Dopo la riforma Dini sono stati emanati altri 25 provvedimenti sulle pensioni. Senza che mai fosse affrontato il riordino del sistema contributivo, tuttora affetto da errori e lacune che lo separano dal modello svedese. Cosa farà il governo Conte?

Le riforme previdenziali degli anni Novanta
In Svezia, i lunghi tempi della riforma contributiva furono motivati dalla non facile individuazione dei mezzi necessari a raggiungere gli ambiziosi fini del nuovo sistema, e cioè: 1) la “corrispettività” intesa come l’equivalenza individuale fra la prestazione goduta e la contribuzione versata; 2) la “sostenibilità” intesa come il pareggio tendenziale fra la spesa pensionistica e il gettito contributivo; 3) la “flessibilità” intesa come la possibilità di scegliere quando andare in pensione entro un intervallo di età prestabilito. La Pension Commission lavorò a porte chiuse per tre anni, finché nel 1997 la sua proposta fu convertita in legge senza modifiche né compromessi. Il modello svedese è stato il faro delle altre riforme contributive nord‑europee.
In realtà, la riforma italiana fu la prima al mondo. Per non tornare sulle orme del primo governo Berlusconi, che nell’autunno del 1994 era caduto su un’ipotesi di riordino del sistema retributivo, nella primavera successiva il governo Dini orientò la barca verso nuove idee circolate, per dirla con Michele Salvati, “in ambiti poco più ampi di quelli accademici”. In tempi di concertazione, fu chiesto l’assenso preventivo dei sindacati, che arrivò dopo un conclave di tre giorni. Fu quindi istituito un tavolo tecnico cui mi fu chiesto di partecipare. Sollecitato dalle forze politiche interessate a tornare alle urne senza la scomodità elettorale delle pensioni, il progetto contributivo fu approntato in poche settimane, ma la sua qualità risultò commisurata al tempo impiegato. Molte raccomandazioni dello scrivente furono giudicate “difficili da spiegare” o “politicamente inopportune”. Eppure, tutte diventarono capitoli fondamentali della successiva riforma svedese (vedi Il Sole 24 ore del 23 aprile 2018).
Nei 23 anni da allora trascorsi, l’incontinente legislatore previdenziale ha emanato 25 provvedimenti. Non sono mancati ripensamenti e inversioni a U, senza che mai fosse affrontato il riordino del sistema contributivo, tuttora affetto da errori e lacune che lo separano profondamente da quello svedese. L’estenuante gradualità della riforma Dini ha finora evitato conseguenze negative, ma le cose stanno cambiando perché tutte le nuove pensioni hanno ormai una componente contributiva destinata a crescere rapidamente.

Record del dataset:

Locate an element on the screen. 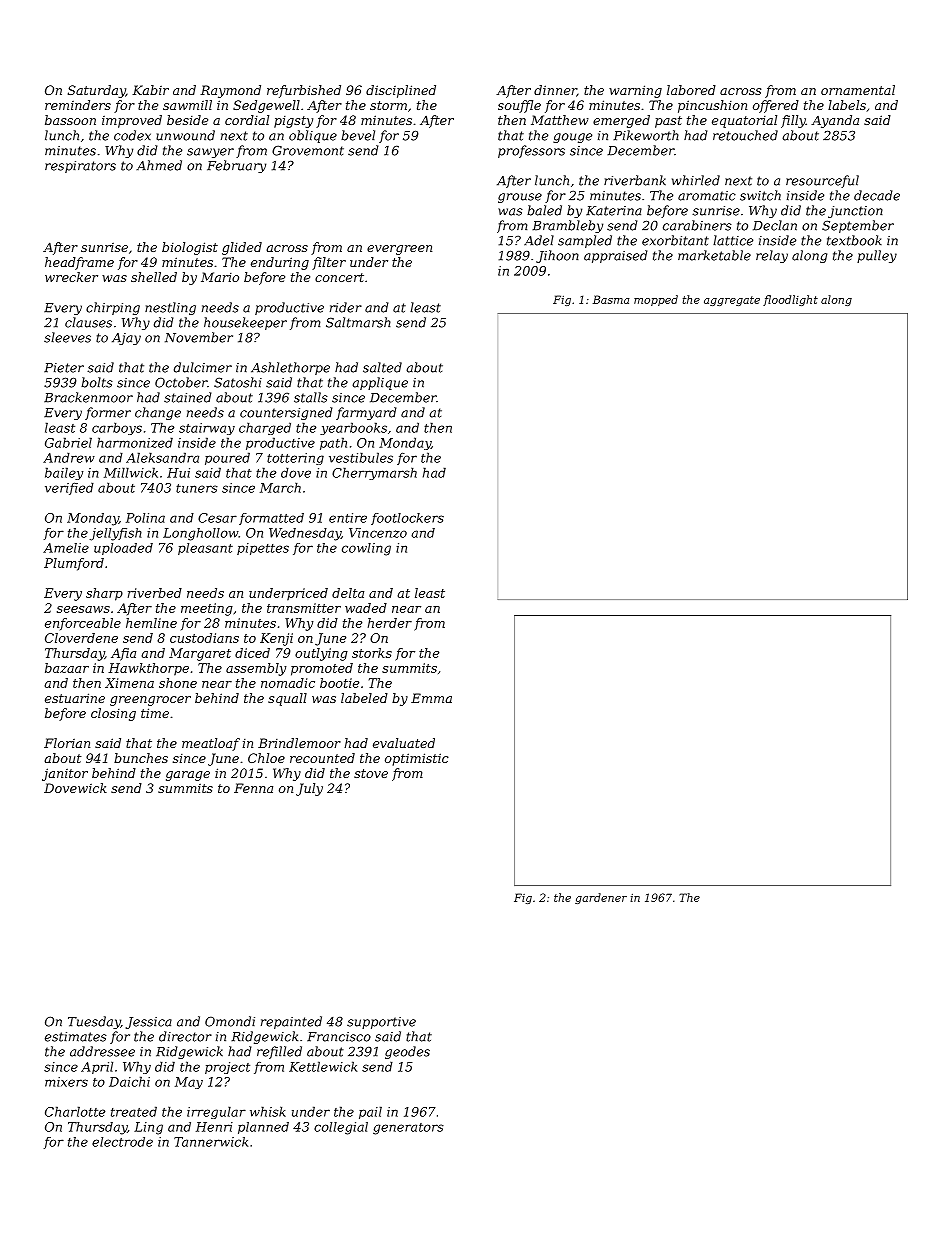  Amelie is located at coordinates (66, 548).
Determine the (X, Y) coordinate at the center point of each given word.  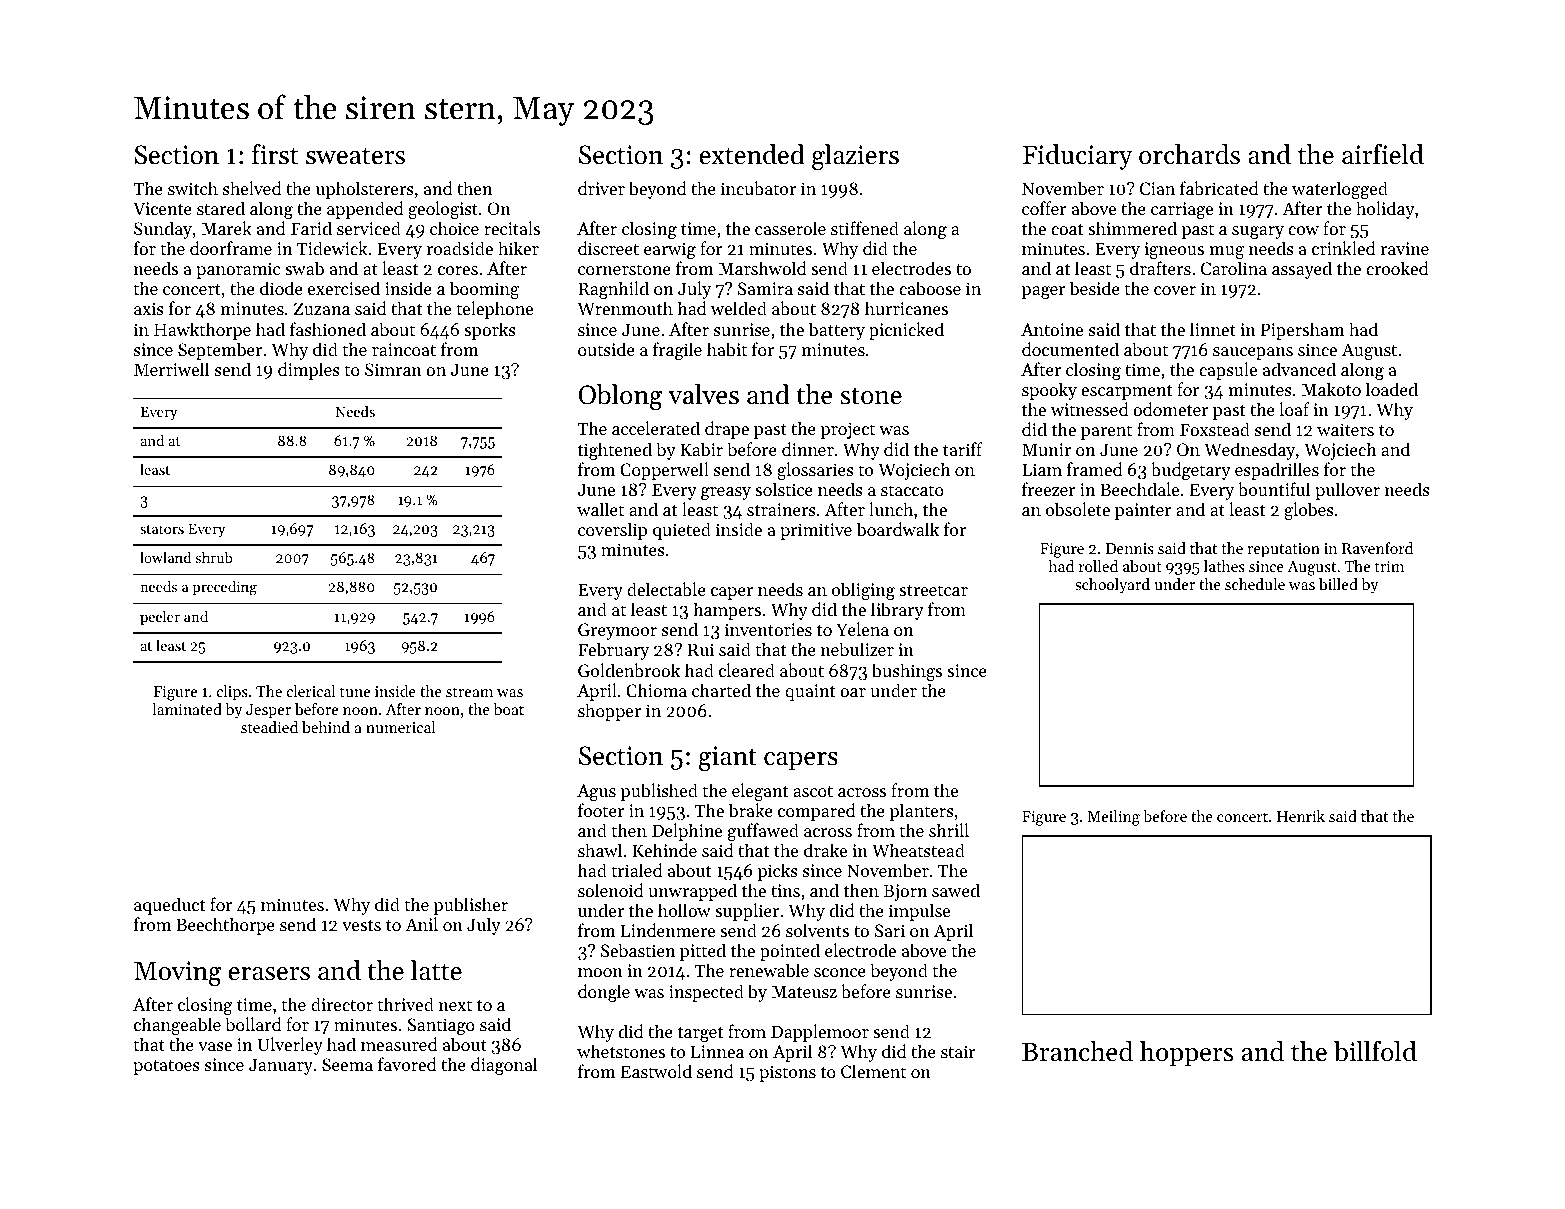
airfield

...

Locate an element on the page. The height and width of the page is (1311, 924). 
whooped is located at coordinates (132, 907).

Compiti assegnati:
1. Rispondi a queste domande sull'estratto sulle pensioni:
(a) In che anno la proposta della Pension Commission fu convertita in legge?
(b) Dopo un conclave di quanti giorni arrivò l'assenso dei sindacati?
(c) Quanti provvedimenti ha emanato il legislatore previdenziale nei 23 anni trascorsi?
2. Ricopia dall'estratto sulle pensioni tutto il passo da "Nei 23 anni" fino a "a crescere rapidamente.".
3. Continua l'estratto sulle pensioni dal punto in cui termina.

Elenco risposte:
1.
(a) Nel 1997.
(b) Di tre giorni.
(c) 25 provvedimenti.

2.
Nei 23 anni da allora trascorsi, l’incontinente legislatore previdenziale ha emanato 25 provvedimenti. Non sono mancati ripensamenti e inversioni a U, senza che mai fosse affrontato il riordino del sistema contributivo, tuttora affetto da errori e lacune che lo separano profondamente da quello svedese. L’estenuante gradualità della riforma Dini ha finora evitato conseguenze negative, ma le cose stanno cambiando perché tutte le nuove pensioni hanno ormai una componente contributiva destinata a crescere rapidamente.

3.
Come garantire a tutti la flessibilità
Uno degli interventi necessari riguarda la flessibilità del pensionamento che la legge Fornero consente fra 63 anni e 66, in procinto di diventare 64 e 67 nel 2019 per effetto dell’aggancio all’aspettativa di vita. In realtà, la libera scelta è ostacolata da due requisiti aggiuntivi che occorre rimuovere: la maturazione di una pensione almeno pari a 2,8 volte l’assegno sociale e un’anzianità contributiva di almeno 20 anni. Inoltre, alla “flessibilità vigilata” hanno diritto i lavoratori destinatari di pensioni interamente contributive, che hanno iniziato l’attività dopo il 1995, mentre agli altri è imposta un’età pensionabile secca che nel 2019 diventerà di 67 anni. Nell’ancor lunga fase transitoria, si profilano, quindi, discriminazioni insostenibili. Il giorno in cui, a 64 anni, potrà andare in pensione chi ha cominciato a lavorare nel gennaio del 1996, sarà difficile spiegare a chi ha cominciato il mese prima che deve aspettare di compiere 67 anni.
La disparità può essere superata estendendo la flessibilità a tutti. La maggior durata delle pensioni liquidate a meno di 67 anni sarebbe compensata, per la componente contributiva, dalla riduzione del coefficiente di trasformazione. Mentre la componente retributiva dovrebbe essere assoggettata a un correttivo attuariale che, in altro contesto, proposi di basare sui coefficienti di trasformazione (Commissione Tecnica per la Spesa Pubblica, nota n. 10/1997). Ad esempio, chi volesse andare in pensione a 64 anni dovrebbe accettare una riduzione pari alla differenza percentuale che separa il coefficiente di tale età da quello dei 67 anni. Gran parte dei risparmi di spesa generati dalla legge Fornero sarebbe perduta nel medio periodo ma recuperata nel lungo.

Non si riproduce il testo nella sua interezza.